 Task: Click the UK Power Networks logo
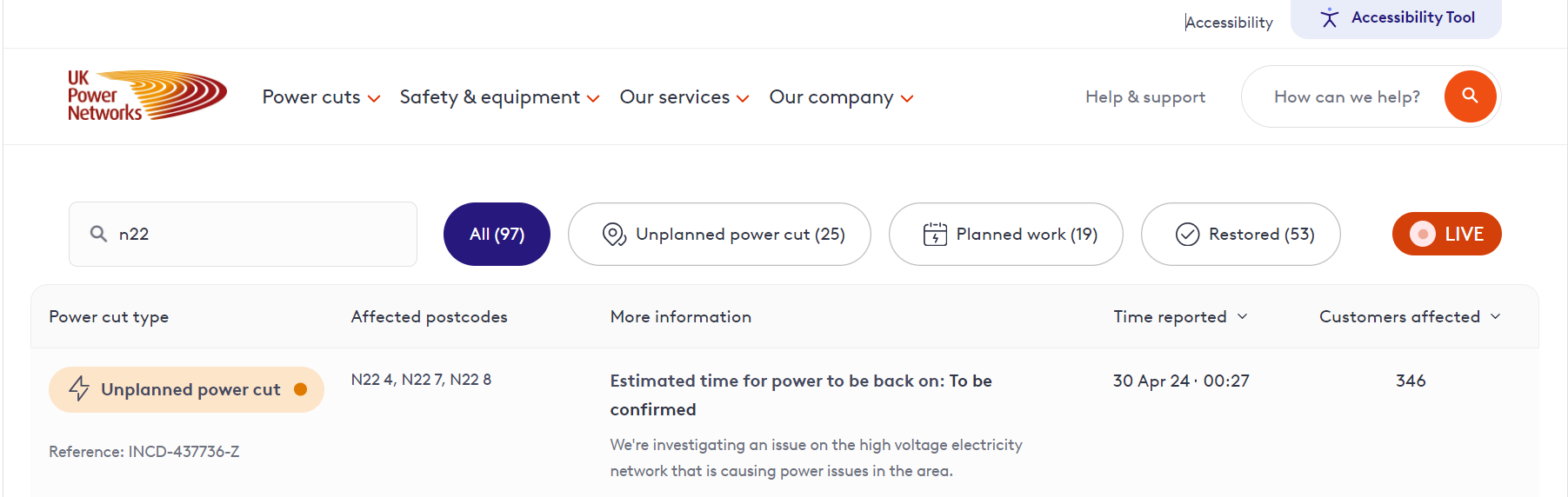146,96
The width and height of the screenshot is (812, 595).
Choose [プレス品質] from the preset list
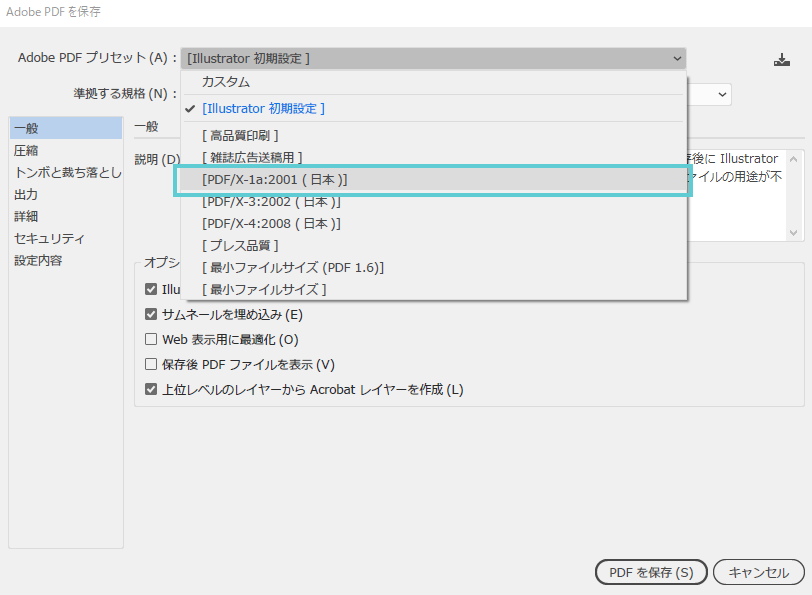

---

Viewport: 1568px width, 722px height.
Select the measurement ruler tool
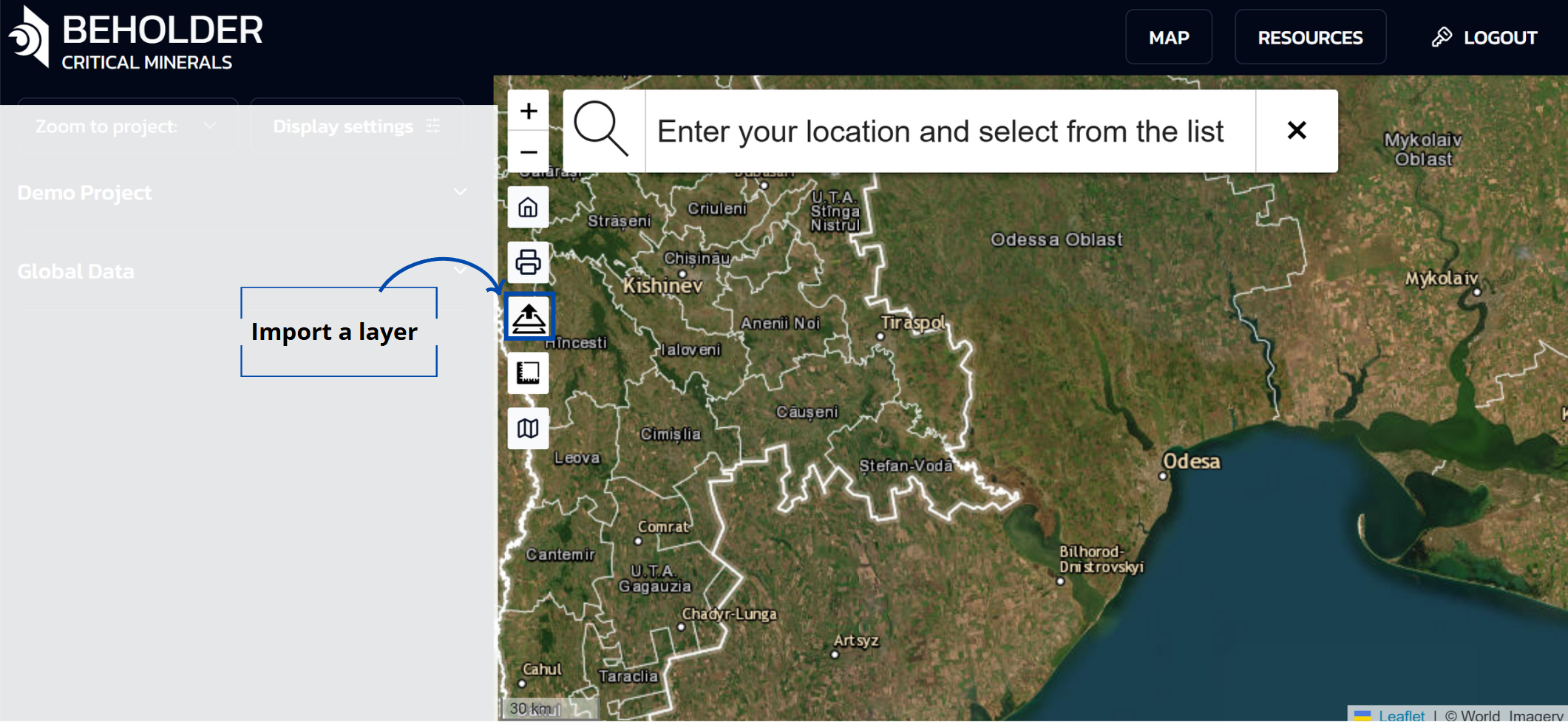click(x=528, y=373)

---

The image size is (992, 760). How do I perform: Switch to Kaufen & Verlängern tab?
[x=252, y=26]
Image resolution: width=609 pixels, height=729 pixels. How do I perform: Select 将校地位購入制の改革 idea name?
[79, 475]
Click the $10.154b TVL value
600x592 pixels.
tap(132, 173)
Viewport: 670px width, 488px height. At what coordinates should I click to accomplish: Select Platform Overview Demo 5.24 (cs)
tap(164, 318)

---

> [Work to be completed]:
Exact copy, pictures excluded: from the line with "Task: Click the UK Power Networks logo" up to and including the line with "Choose [プレス品質] from the preset list" in the data above.

> [Task response]:
 Task: Click the UK Power Networks logo
146,96
The width and height of the screenshot is (812, 595).
Choose [プレス品質] from the preset list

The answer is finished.